Frankfurt - Vor 29 Jahren hat im Terminal 1 am Flughafen Frankfurt Käfer’s Bistrot Airport mit Blick auf Flugzeuge und Landebahn eröffnet. Ein gemütlicher feiner Treffpunkt für Reisende, Geschäftsleute und Liebhaber. Im Jahr 2020 musste die Kuffler-Gruppe aus München wegen Corona dann schließen. Jetzt kamen zahlreiche Antiquitäten, Kunst und Porzellan unter den Hammer. „Wir sind bestimmt 15 bis 20 Jahre mindestens einmal in der Woche hergekommen. Zum Frühstücken, zum Flugzeuge gucken und um die wunderbare Atmosphäre hier zu genießen. Der Charme hier ist einzigartig“, sagen Bianca und Réne aus Frankfurt wehmütig.

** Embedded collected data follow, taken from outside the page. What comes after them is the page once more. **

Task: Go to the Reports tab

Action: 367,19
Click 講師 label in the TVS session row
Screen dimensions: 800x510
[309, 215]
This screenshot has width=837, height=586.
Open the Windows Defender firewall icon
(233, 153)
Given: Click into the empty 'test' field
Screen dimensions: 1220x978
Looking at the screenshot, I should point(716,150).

Jetzt sind sie gekommen und suchen nach Tellern und Schalen mit dem Käfer-Logo, nach Bildern und Kleinigkeiten, die ein Stück Erinnerung für sie bleiben sollen. „Es tut weh, dass unser Lieblingsplatz für immer weg ist“, sagen sie und blicken Christoph Bouillon an, der einen antiken Hammer aus Ebenholz aus dem Jahr 1900 in der Hand hält. Insgesamt 106 Posten ruft er zur Versteigerung auf.

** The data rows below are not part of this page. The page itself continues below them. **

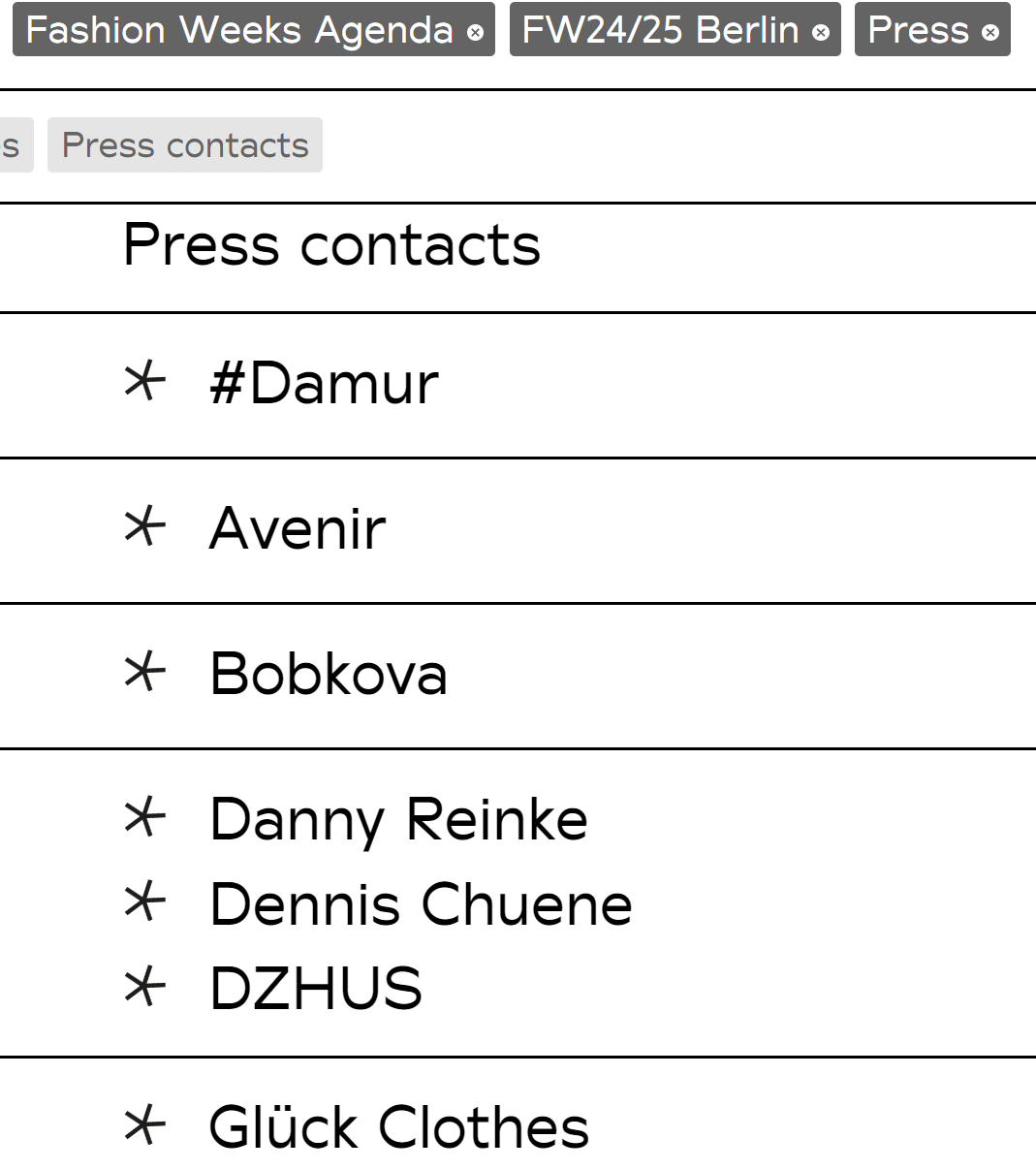
Task: Open the DZHUS press contact
Action: coord(316,989)
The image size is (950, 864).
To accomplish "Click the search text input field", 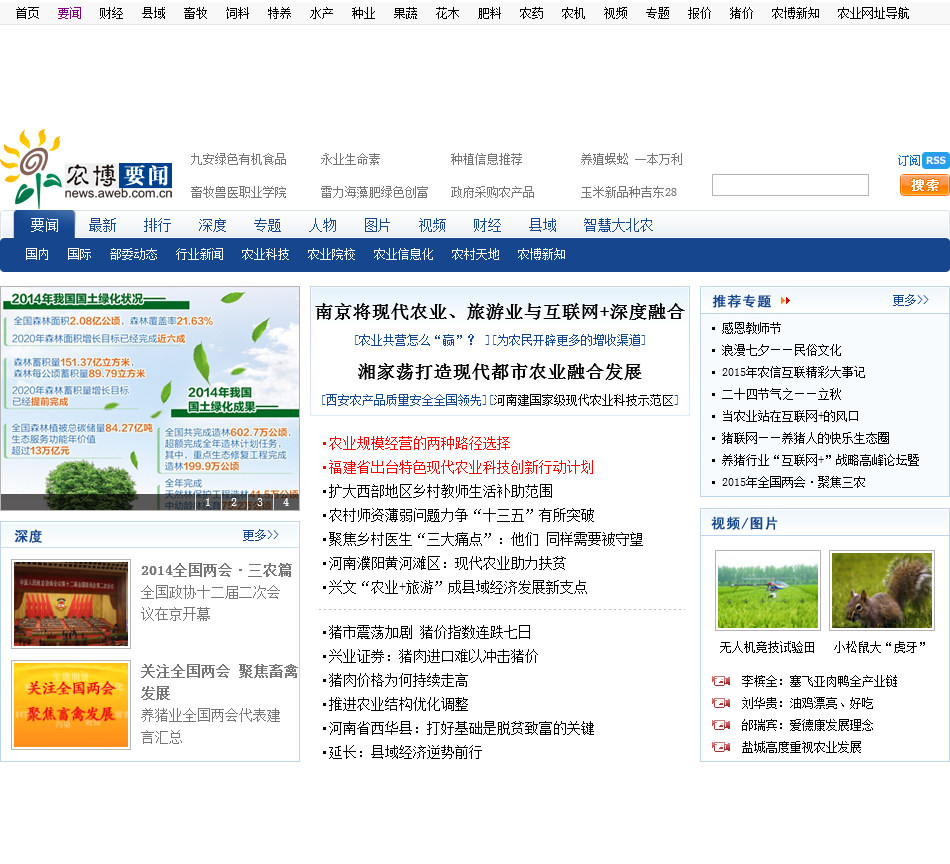I will [790, 185].
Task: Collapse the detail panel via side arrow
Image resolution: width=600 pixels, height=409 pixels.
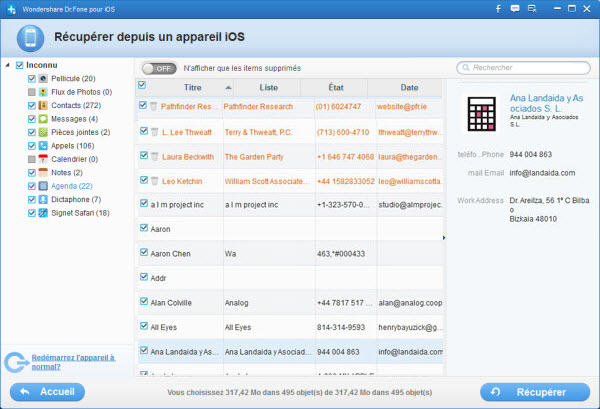Action: coord(444,238)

Käfer’s Bistrot Airport am Flughafen Frankfurt: 106 Posten aufgerufen

„Das sind tolle Sachen, die man nicht oft so sieht“, sagt der Kunstsachverständige und öffentlich bestellte und vereidigte Versteigerer für Kunst und Antiquitäten. Das gesamte Inventar des Nobel-Kult-Lokals kommt unter den Hammer zugunsten des Vereins Nestwärme, der sich für Eltern mit beeinträchtigten Kindern einsetzt. Vom ambulanten Kinderhospiz bis zu geflüchteten Müttern mit ihren Kindern aus der Ukraine. „Mentale Gesundheit und Resilienz geben ihnen Hilfe zur Selbsthilfe und dafür machen wir uns stark“, so Dirk Hense vom Verein.

Christoph Bouillon (Mitte mit Hammer) hatte 106 Posten zur Versteigerung aufzurufen. Liebhaber und Sammler waren gekommen, um sich einige der seltenen Stücke zu sichern.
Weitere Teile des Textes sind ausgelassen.